Exercise prompt:
Could you reproduce, word for word, the stretch of the items from the line containing "You are a computer-use" through the line containing "Instruction: Collapse the", with both of those lines included?

Listing:
>> START

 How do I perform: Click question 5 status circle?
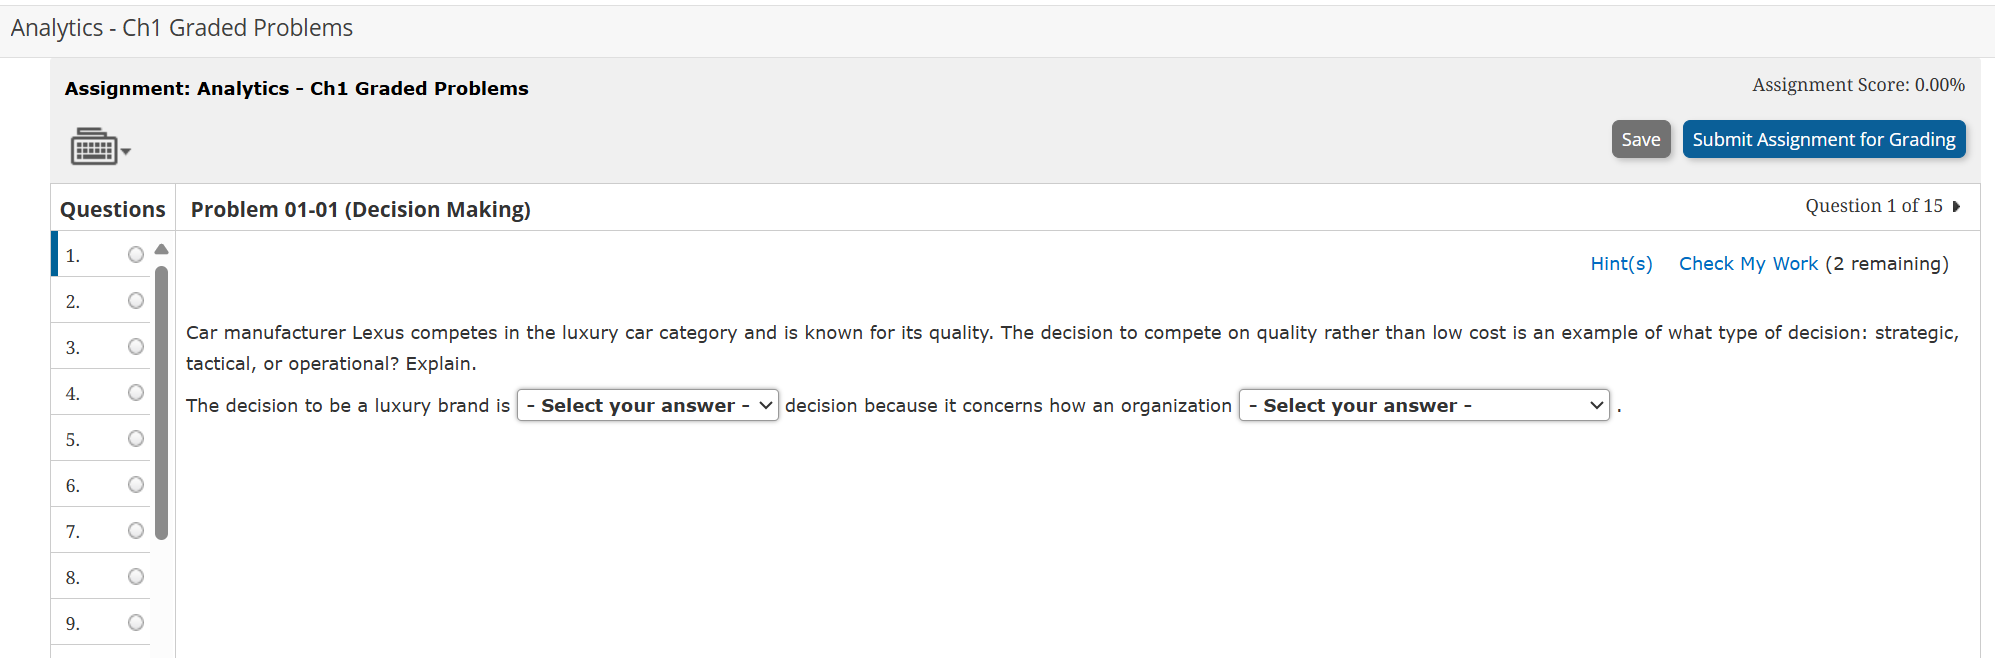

>> END
>> START

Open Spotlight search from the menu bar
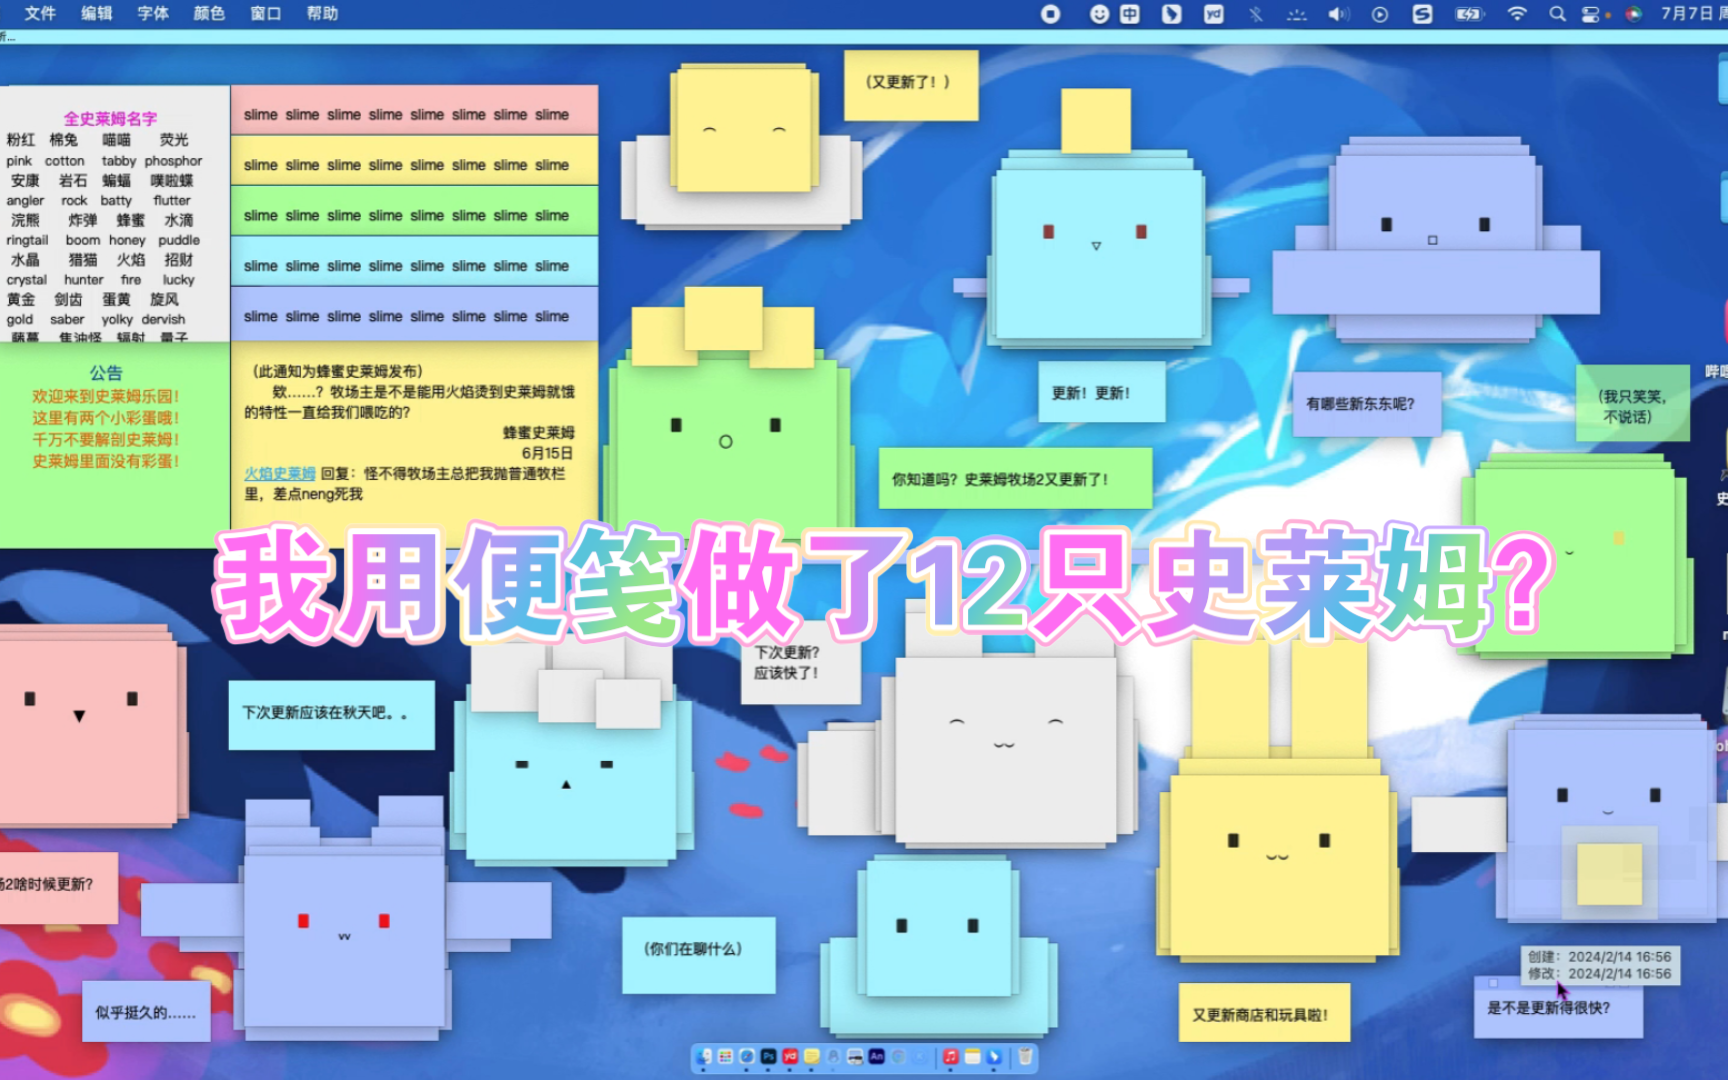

>> END
>> START

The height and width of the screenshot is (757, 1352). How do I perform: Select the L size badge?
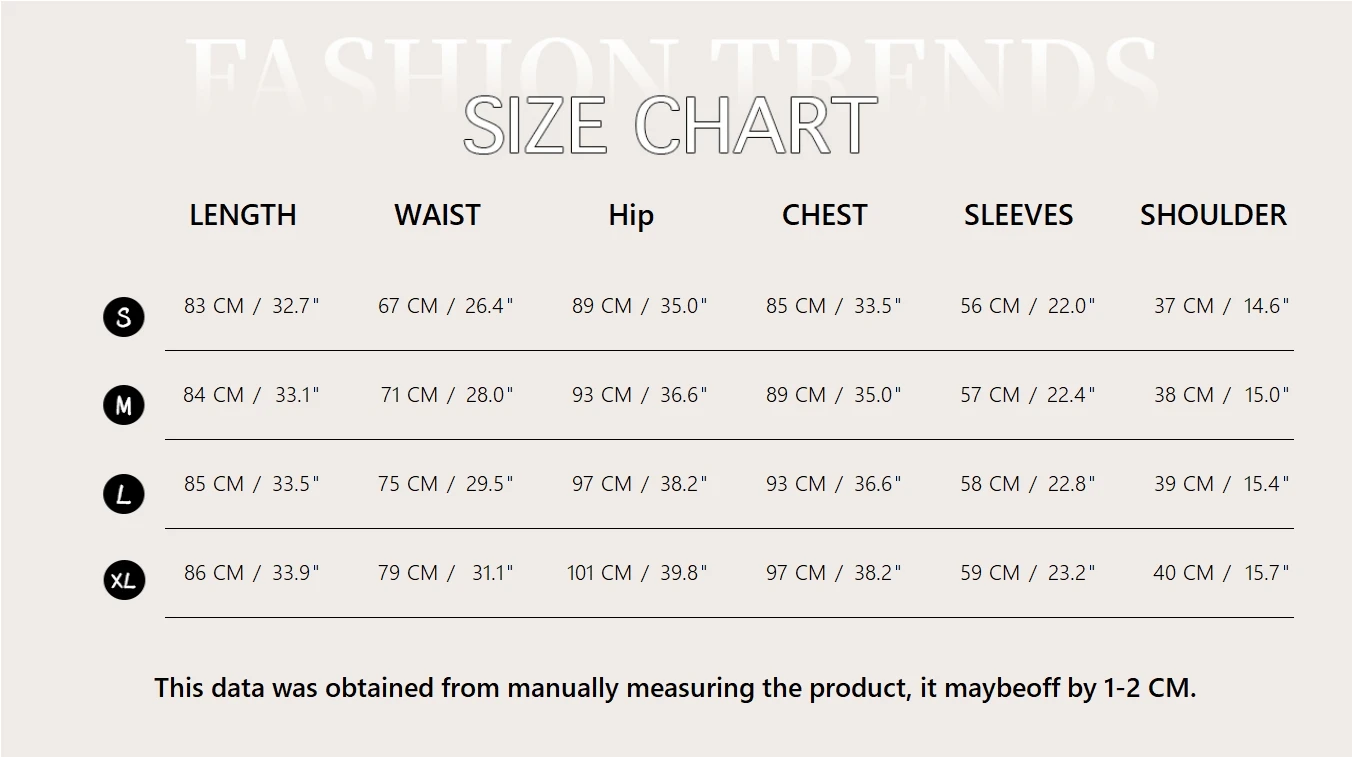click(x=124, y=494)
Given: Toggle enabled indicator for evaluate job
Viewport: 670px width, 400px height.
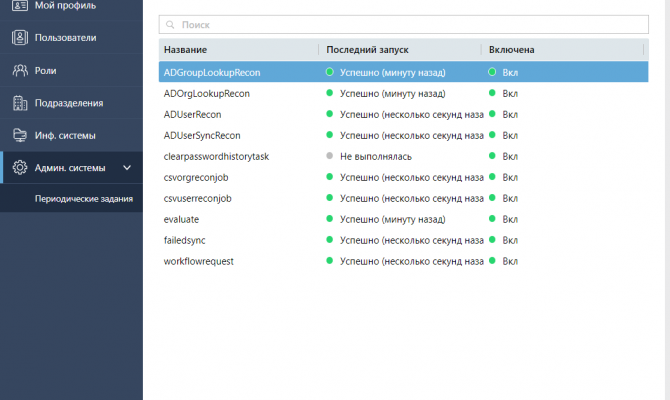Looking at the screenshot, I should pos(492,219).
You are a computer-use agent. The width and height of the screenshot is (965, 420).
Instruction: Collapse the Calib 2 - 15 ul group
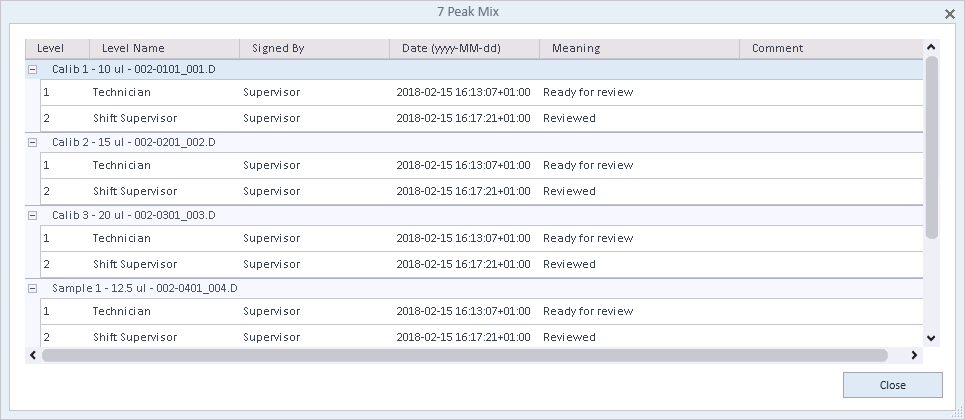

>> END

Answer in full:
You are a computer-use agent. The width and height of the screenshot is (965, 420).
Instruction: Collapse the Calib 2 - 15 ul group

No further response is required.